Passage to read:
Start of Block

Infection Through the Ages
Throughout human history, people have tried to make sense of infectious diseases: Why did I get sick? Is something in my environment hurting me? How do diseases move from person to person? How do I get well? Going Viral examined the intersection of disease and environment through the lens of three major theories of infection—humoral, miasma, and germs—and encourages visitors to ask themselves: what’s making me sick?
How do you catch a cold?
From the weather? Who touched that doorknob before you? Did you forget to wear a hat in the winter? Was it something in the air? Many sources influence your ideas about the causes of illness: “old wives” tales, social media, celebrities, a physician’s advice. You are not unique; people have always combined tradition, experience, and stories to try and make sense of the link between their environment and what is going on in their bodies.
Going Viral invites you to explore three theories—humoral, miasma, and germ—that people have used to explain illness through the ages.
Is your body—or a comet—making you sick?
What is the Humoral Theory?

End of Block

The problem:
Continue the passage on theories of infection from where it stops, starting after its last heading, "What is the Humoral Theory?"

Given entries:
Start of Block

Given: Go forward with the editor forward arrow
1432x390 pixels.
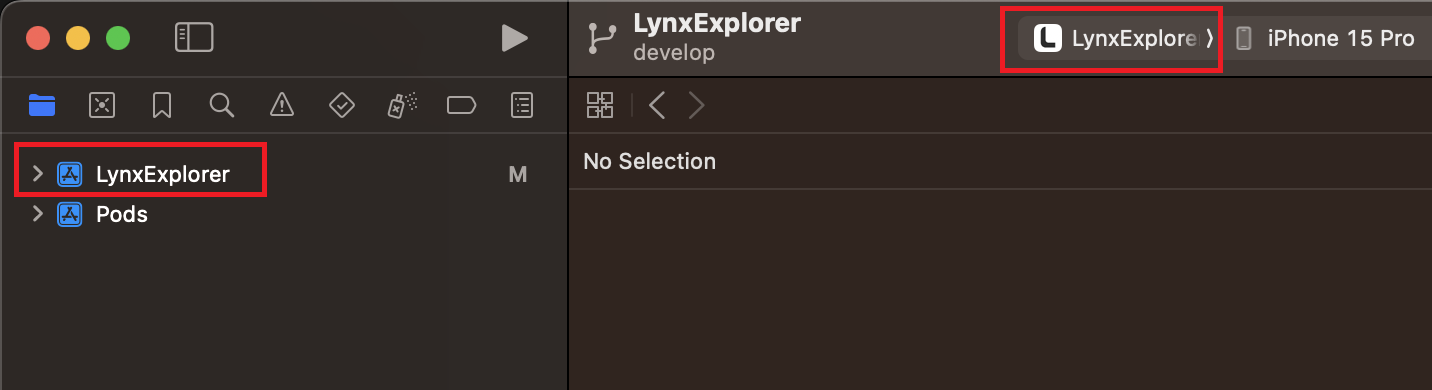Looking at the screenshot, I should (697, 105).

End of Block
Start of Block

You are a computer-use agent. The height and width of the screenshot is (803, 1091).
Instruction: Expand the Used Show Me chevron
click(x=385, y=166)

End of Block
Start of Block

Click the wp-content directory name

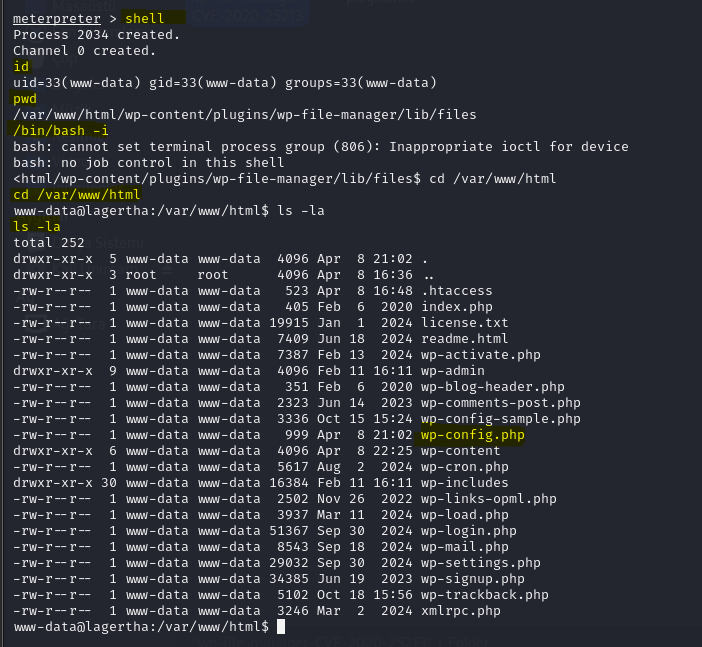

End of Block

Written response:
Your body is always making fluids—stomach juice, phlegm, blood—but it has started producing too much black bile, swelling the glands under your arms and in your neck. Why are your fluids, or “humors,” out of balance? Your body might be responding to something in the environment, such as an earthquake, an unusual planetary alignment, a comet, or an unseasonably warm winter. Did the comet trick your body into producing too much black bile? Did the warm weather combine with your hot blood to produce a fever? Whatever the cause, your plague is the natural result of an imbalance between your body and the environment. Is your nose runny because you have too much phlegm in your body?
A scented handkerchief might prevent the foul air from killing you.
What is the Miasma Theory?
Diseases afflict everyone in a particular neighborhood, but the victims do not have to know one another. So how is the disease spreading? Perhaps people are inhaling something noxious from the air. Is a cloud of disease-causing particles, or a “miasma,” drifting from house to house or sickening people in the street? You know that the smell of rotting garbage can turn your stomach, so it makes sense that something in those odors might be making people sick. It also helps to explain why so many cholera outbreaks begin in the smelliest parts of the city.
According to germ theory, you get sick because harmful “germs”—microorganisms such as bacteria and viruses—have invaded your body. So how does disease spread?
What is the Germ Theory?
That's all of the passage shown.